- **PROBLEM TO WORK ON**: An exact copy is all that is wanted: the lines from the one with "1568x536 pixels." through the end of the listing below, both included, minus any pictures.

- **RECORDS FOR THIS TASK**:
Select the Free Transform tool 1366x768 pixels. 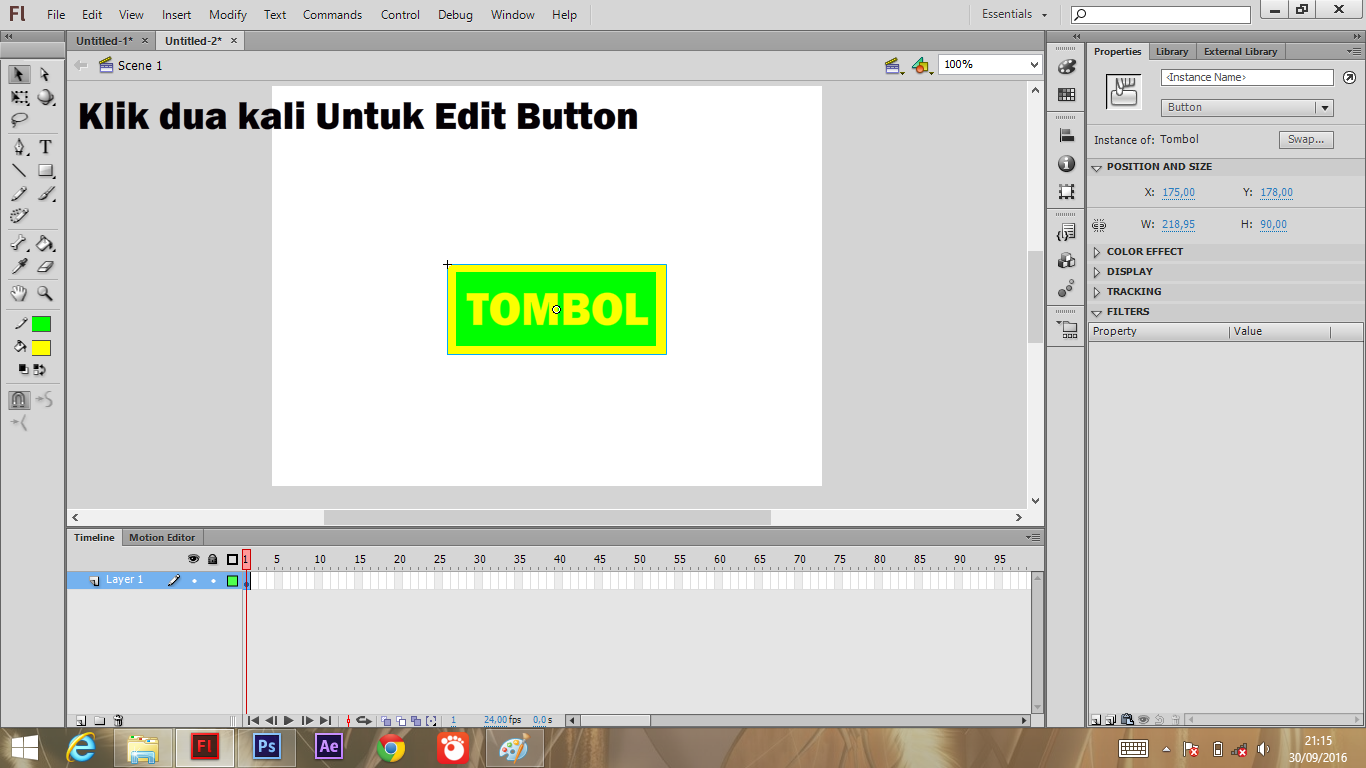(x=18, y=98)
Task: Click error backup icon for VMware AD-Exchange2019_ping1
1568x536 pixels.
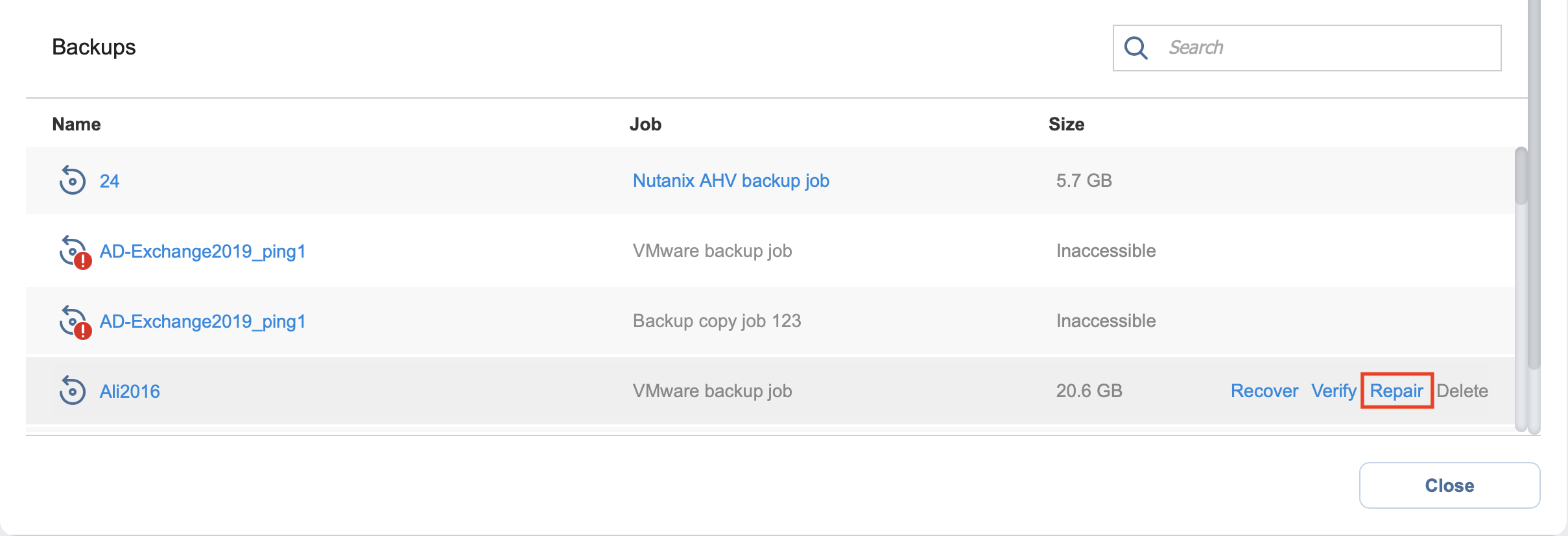Action: click(x=74, y=252)
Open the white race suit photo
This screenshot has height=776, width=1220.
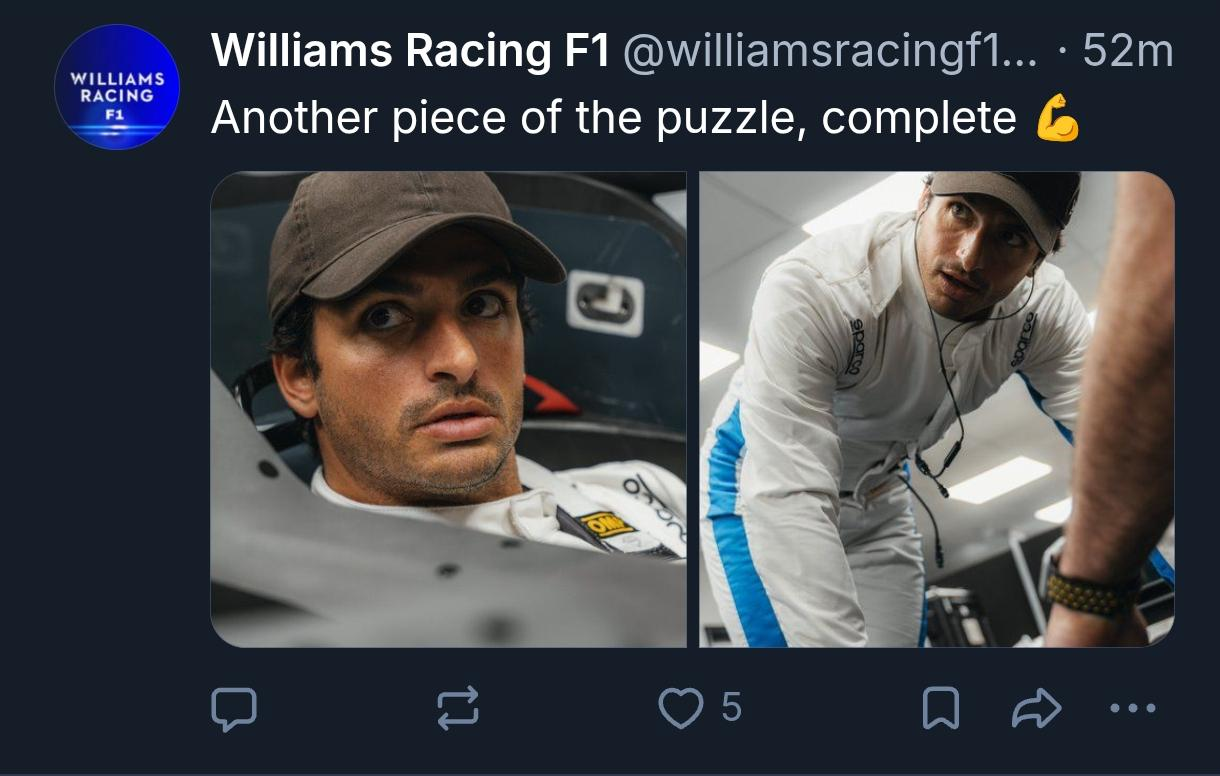click(x=937, y=409)
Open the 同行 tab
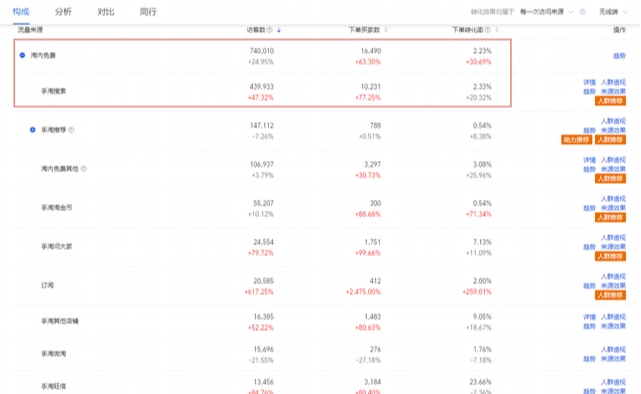Image resolution: width=641 pixels, height=394 pixels. click(x=148, y=12)
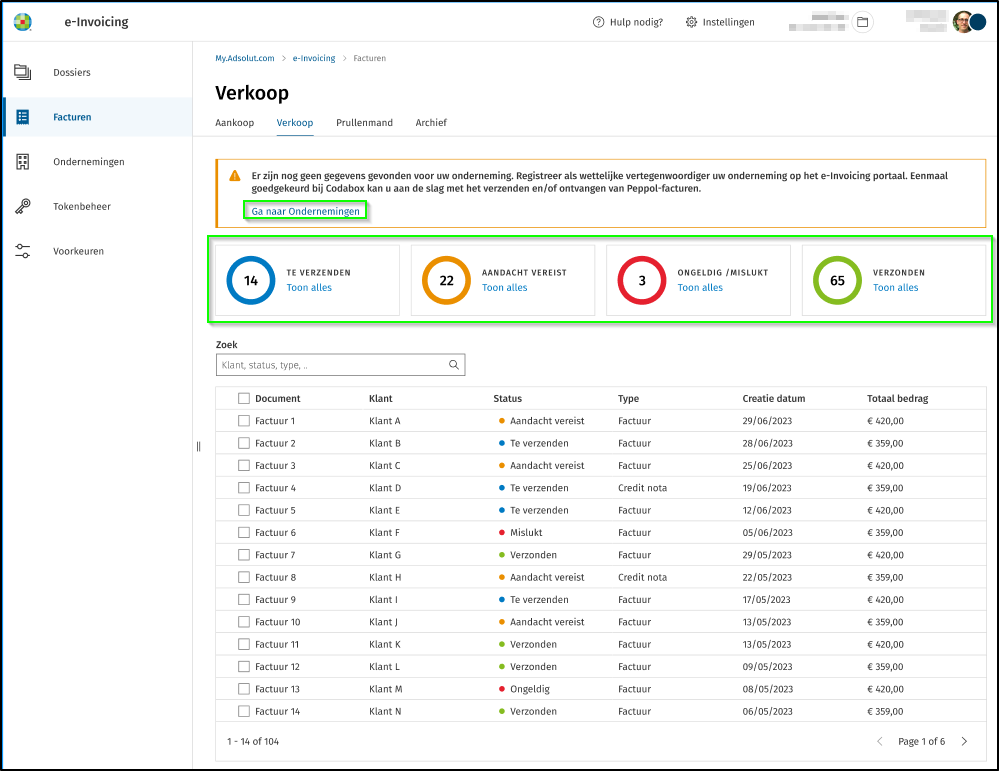Go to next page arrow
999x771 pixels.
(964, 741)
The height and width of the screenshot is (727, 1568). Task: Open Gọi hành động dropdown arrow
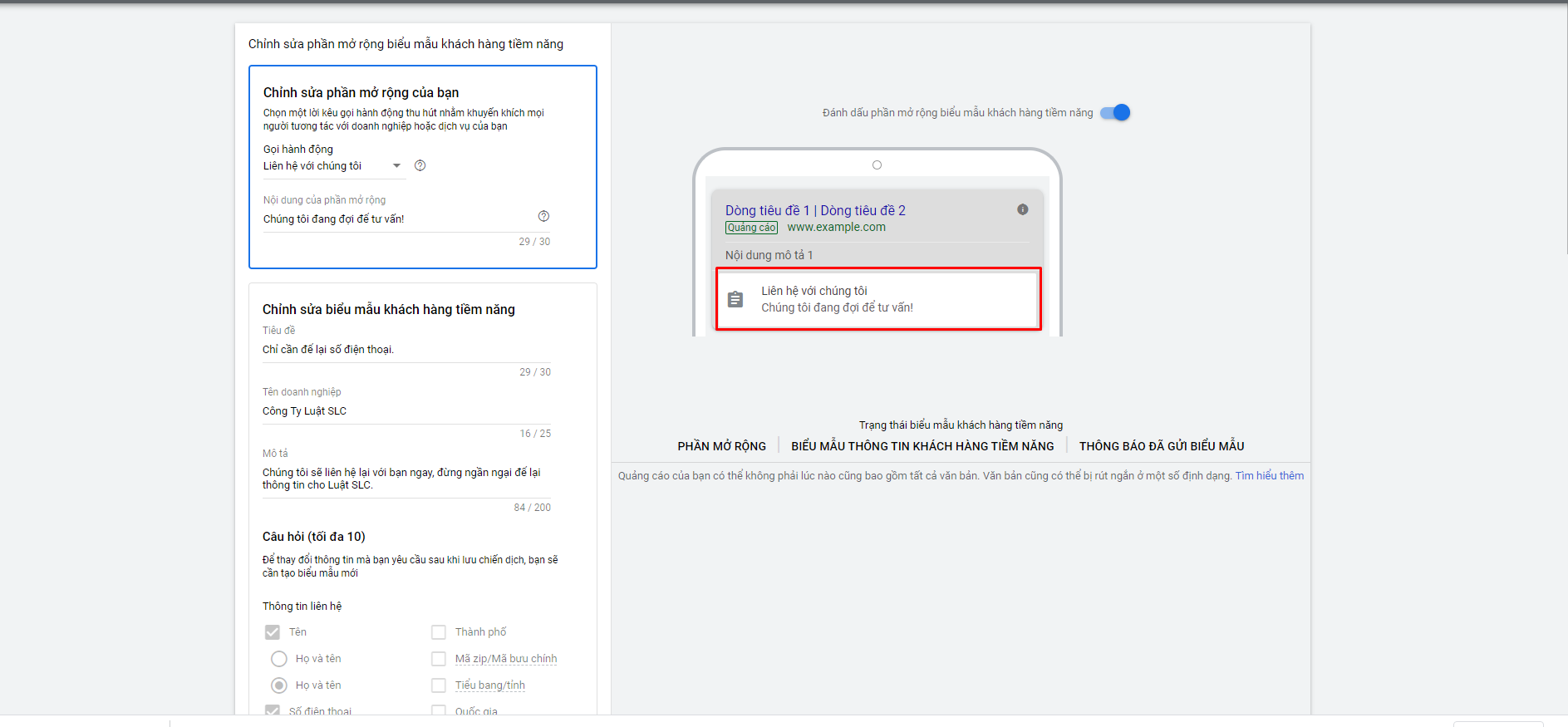[x=397, y=165]
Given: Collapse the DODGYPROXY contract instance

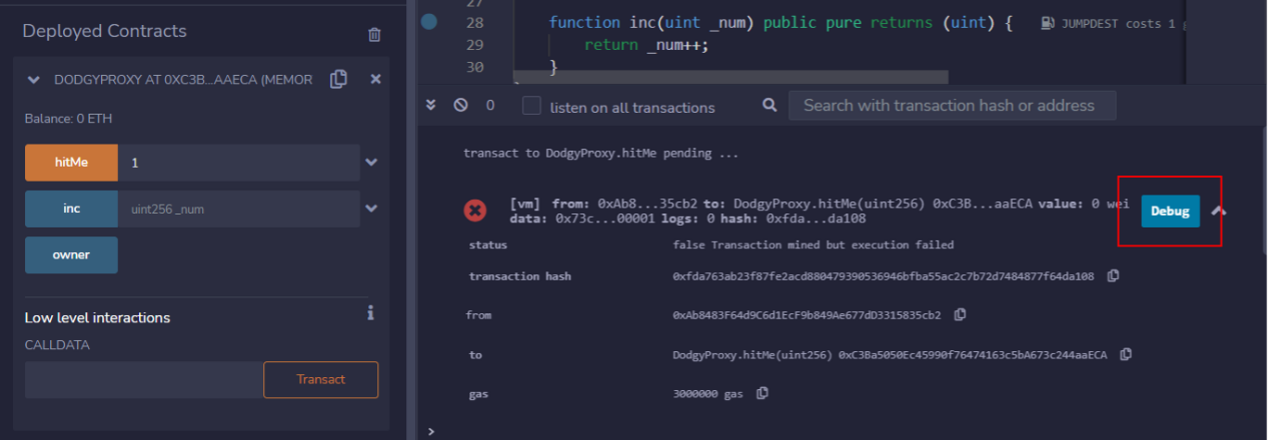Looking at the screenshot, I should point(34,80).
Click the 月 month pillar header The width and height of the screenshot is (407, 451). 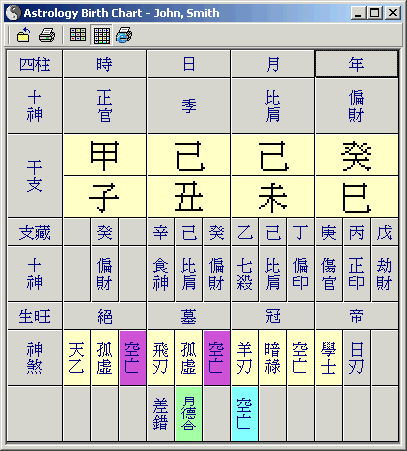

- **REPLY TO THE EXERCISE**:
1568x536 pixels.
Action: click(x=74, y=252)
Open the white race suit photo
This screenshot has height=776, width=1220.
click(x=937, y=409)
Open the 同行 tab
Image resolution: width=641 pixels, height=394 pixels. click(x=148, y=12)
Go to next page arrow
999x771 pixels.
(964, 741)
The height and width of the screenshot is (727, 1568). Task: Open Gọi hành động dropdown arrow
[x=397, y=165]
Given: Collapse the DODGYPROXY contract instance

Looking at the screenshot, I should point(34,80).
Click the 月 month pillar header The width and height of the screenshot is (407, 451). 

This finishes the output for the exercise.